■ What is being asked: Output the line containing "Given: Click the 100Mbit y-axis label" and all subsequent lines of the listing below, copied exactly, with no other lines.
-.-.-
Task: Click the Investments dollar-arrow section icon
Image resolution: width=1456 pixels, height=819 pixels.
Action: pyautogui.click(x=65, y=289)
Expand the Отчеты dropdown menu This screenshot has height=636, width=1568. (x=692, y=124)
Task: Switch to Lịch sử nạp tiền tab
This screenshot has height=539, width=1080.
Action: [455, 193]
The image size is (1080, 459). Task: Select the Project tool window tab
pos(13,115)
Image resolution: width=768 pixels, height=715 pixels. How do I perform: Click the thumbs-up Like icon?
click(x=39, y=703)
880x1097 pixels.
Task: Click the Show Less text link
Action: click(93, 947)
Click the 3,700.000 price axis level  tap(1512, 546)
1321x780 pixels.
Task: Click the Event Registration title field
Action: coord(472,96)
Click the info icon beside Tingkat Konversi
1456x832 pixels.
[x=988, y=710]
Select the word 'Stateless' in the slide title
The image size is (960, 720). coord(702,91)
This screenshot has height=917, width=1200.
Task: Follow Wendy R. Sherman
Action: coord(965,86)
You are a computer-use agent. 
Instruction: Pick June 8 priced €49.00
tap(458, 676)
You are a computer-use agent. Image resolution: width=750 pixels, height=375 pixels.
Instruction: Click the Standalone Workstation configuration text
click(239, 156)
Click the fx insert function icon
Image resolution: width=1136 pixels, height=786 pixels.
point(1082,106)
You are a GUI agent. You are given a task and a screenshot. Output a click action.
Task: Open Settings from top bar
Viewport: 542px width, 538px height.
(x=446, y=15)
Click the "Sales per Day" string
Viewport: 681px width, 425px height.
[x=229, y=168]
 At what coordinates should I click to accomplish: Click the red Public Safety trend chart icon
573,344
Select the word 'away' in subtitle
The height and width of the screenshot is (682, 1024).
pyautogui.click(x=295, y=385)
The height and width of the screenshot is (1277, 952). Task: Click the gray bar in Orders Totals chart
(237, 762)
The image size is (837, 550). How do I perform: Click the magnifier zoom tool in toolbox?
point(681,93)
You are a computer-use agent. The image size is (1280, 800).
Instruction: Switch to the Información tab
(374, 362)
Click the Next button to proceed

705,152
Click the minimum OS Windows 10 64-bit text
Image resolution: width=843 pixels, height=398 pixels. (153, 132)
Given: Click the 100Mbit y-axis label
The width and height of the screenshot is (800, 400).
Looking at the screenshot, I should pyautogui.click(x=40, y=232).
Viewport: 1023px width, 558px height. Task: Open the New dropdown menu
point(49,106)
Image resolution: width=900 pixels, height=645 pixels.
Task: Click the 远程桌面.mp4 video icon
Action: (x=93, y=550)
-.-.-
■ Output for this task:
Given: Click the 100Mbit y-axis label
The width and height of the screenshot is (800, 400).
Looking at the screenshot, I should pyautogui.click(x=40, y=232).
Viewport: 1023px width, 558px height. Task: Open the New dropdown menu
point(49,106)
Image resolution: width=900 pixels, height=645 pixels.
Task: Click the 远程桌面.mp4 video icon
Action: (x=93, y=550)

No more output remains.